Work required: Restate word for word the material below, starting at the line that contains "Click scrollbar down arrow" and stopping after the last line; skip pictures.

═══ Records shown

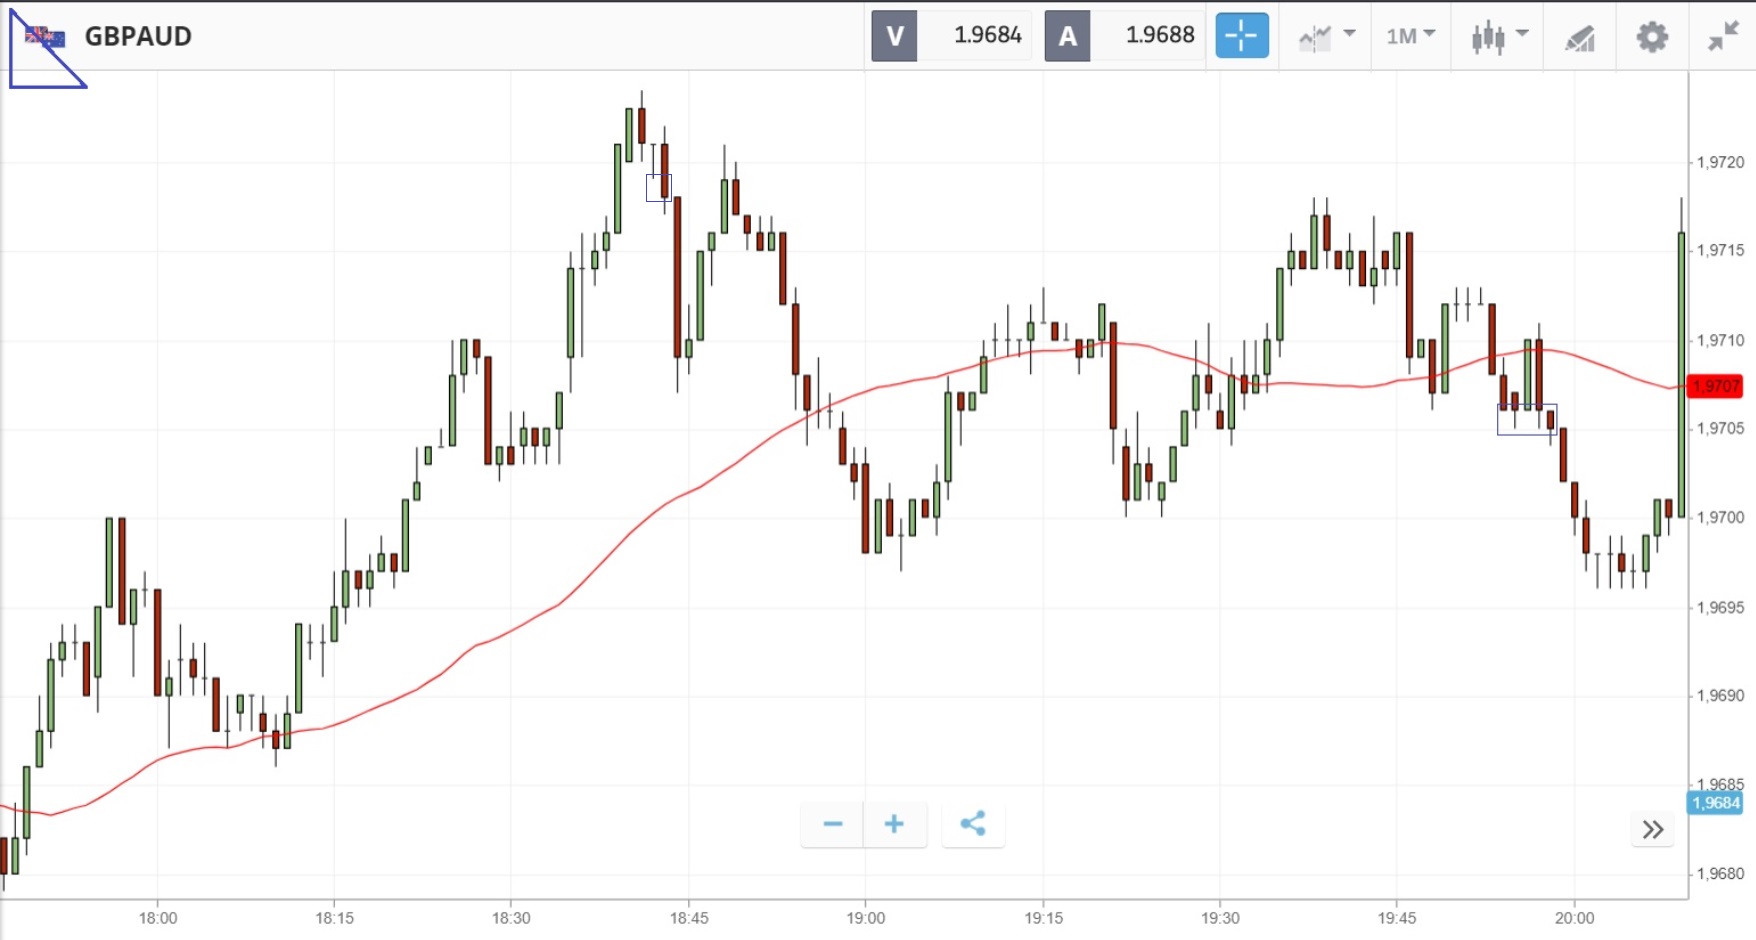Click the red 1.9707 moving average label
The width and height of the screenshot is (1756, 940).
coord(1714,386)
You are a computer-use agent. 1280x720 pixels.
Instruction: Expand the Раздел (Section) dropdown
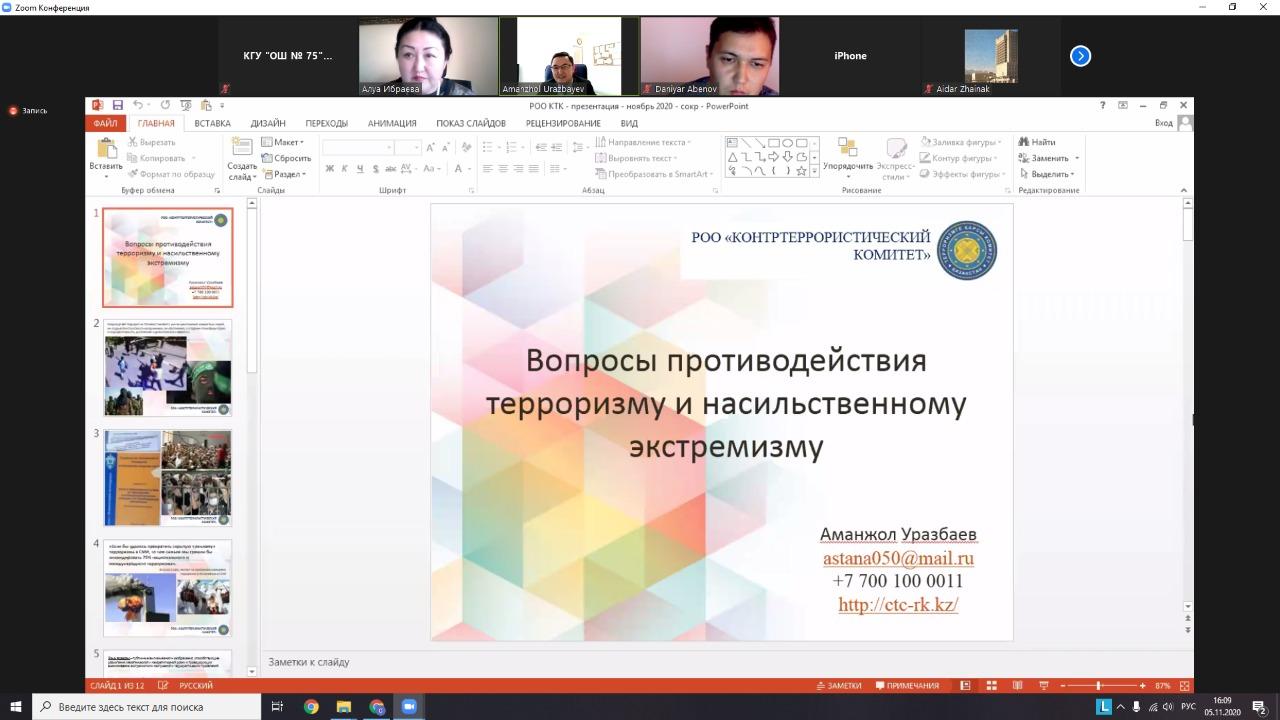[284, 174]
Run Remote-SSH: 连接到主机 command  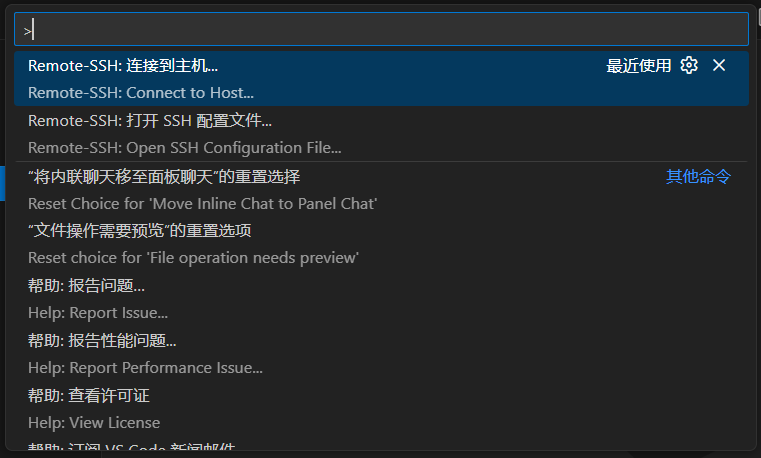123,66
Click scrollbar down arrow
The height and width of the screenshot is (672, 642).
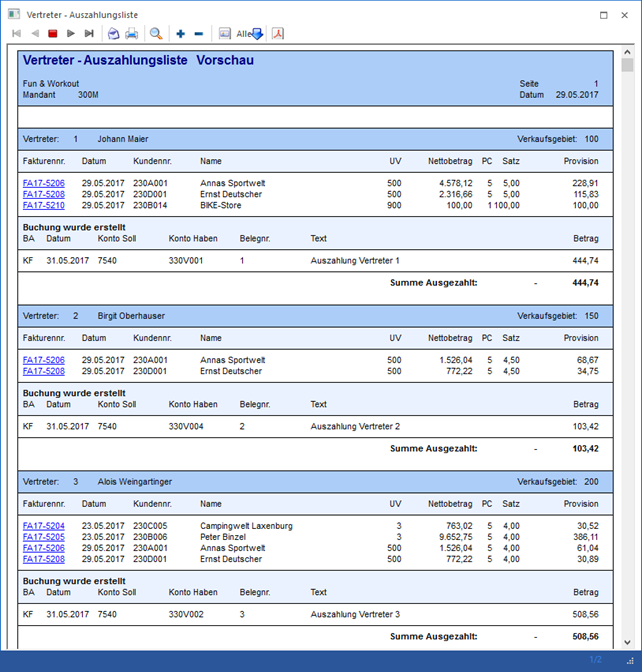(x=627, y=641)
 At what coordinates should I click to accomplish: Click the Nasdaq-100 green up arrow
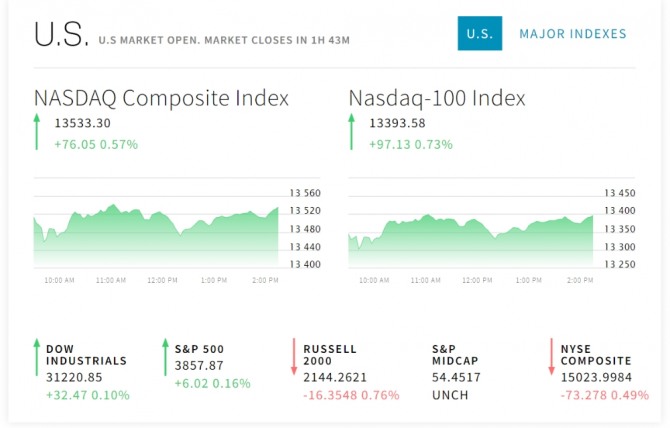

══════

Response:
Click scrollbar down arrow
The height and width of the screenshot is (672, 642).
(x=627, y=641)
 At what coordinates should I click to accomplish: Click the Nasdaq-100 green up arrow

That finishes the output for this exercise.